If we end up with a lot of “We need this way because of X” and it turns out X is still impossible or the cost of X is too high… then we have something to talk about.

2 Likes

Okay, I’ll bite. to begin with, Modules have a 1:1 relationship with distribution jar artifacts. Each Module is contained in one, and only one jar. Each jar contains only one Module. To get this to work at all, we’d have to either

  1. Interleave all of the sub-projects back into a single source tree, or
  2. (More likely) have a custom build target that interleaves the class files into a “fat” jar with the module-info specified.
  • Note that we can’t include both lwjgl and lwjgl3 in the same artifact, so they would need their own modules anyway. Leaving them un-modularized means that they can’t be included in jlinked images without shenanigans from the end user side, which undercuts one of the major impetuses for modularizing in the first place.
  • Similar situation with jbullet: bundle by default, or keep it separate so that someone can more easily swap in minie if they prefer?
2 Likes

I suggest we may try to make good use of jdeps to generate module-infos for the already existing jar files, if jdeps is reliable, I think also it could be combined with GitHub CI/CD to generate modules after jarring that could be re-zipped again before deploying, I am not quite actively involved in using the java modular system, but I found jdeps could do this for my projects and I think it could for jMonkeyEngine as the engine is already organized into Gradle subprojects which are almost compatible with the java modular system, so in general, we could even generate modules without touching the current engine files and sources!

This was a good session back in 2017, where Mark Reinhold refactored the legacy jackson classpath library into a modular API using jdeps:

1 Like

As for the Android system, I guess it’s okay, Android is using the DexFilePath and not the regular java class-path, and it should ignore the Java modular system, Android runs already on the modular java-11, anyway with jdeps we may have the chance to test that on a SNAPSHOT or something without corrupting the engine.

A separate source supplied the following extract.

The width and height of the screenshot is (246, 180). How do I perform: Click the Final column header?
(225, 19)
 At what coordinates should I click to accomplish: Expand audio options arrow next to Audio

So, this is an example, there are some troubles with split-packages:

└──╼ $jdeps --module-path jme3-core-3.6.0-stable.jar --generate-module-info . jme3-desktop-3.6.0-stable.jar 
Warning: split package: com.jme3.app file:///home/pavl-machine/Downloads/jme3.core/jme3-core-3.6.0-stable.jar jme3-desktop-3.6.0-stable.jar
Warning: split package: com.jme3.app.state file:///home/pavl-machine/Downloads/jme3.core/jme3-core-3.6.0-stable.jar jme3-desktop-3.6.0-stable.jar
Warning: split package: com.jme3.cursors.plugins file:///home/pavl-machine/Downloads/jme3.core/jme3-core-3.6.0-stable.jar jme3-desktop-3.6.0-stable.jar
Warning: split package: com.jme3.input file:///home/pavl-machine/Downloads/jme3.core/jme3-core-3.6.0-stable.jar jme3-desktop-3.6.0-stable.jar
Warning: split package: com.jme3.system file:///home/pavl-machine/Downloads/jme3.core/jme3-core-3.6.0-stable.jar jme3-desktop-3.6.0-stable.jar
Warning: split package: com.jme3.texture.plugins file:///home/pavl-machine/Downloads/jme3.core/jme3-core-3.6.0-stable.jar jme3-desktop-3.6.0-stable.jar
Warning: split package: com.jme3.util file:///home/pavl-machine/Downloads/jme3.core/jme3-core-3.6.0-stable.jar jme3-desktop-3.6.0-stable.jar
Warning: split package: jme3tools.converters file:///home/pavl-machine/Downloads/jme3.core/jme3-core-3.6.0-stable.jar jme3-desktop-3.6.0-stable.jar
writing to ./jme3.desktop/module-info.java

└──╼ $cat jme3.desktop/module-info.java 
module jme3.desktop {
    requires java.logging;

    requires transitive java.desktop;
    requires transitive jme3.core;

    exports com.jme3.app;
    exports com.jme3.app.state;
    exports com.jme3.cursors.plugins;
    exports com.jme3.input;
    exports com.jme3.input.awt;
    exports com.jme3.system;
    exports com.jme3.system.awt;
    exports com.jme3.texture.plugins;
    exports com.jme3.util;
    exports jme3tools.converters;

}

That would result in multiple modules exporting the same packages.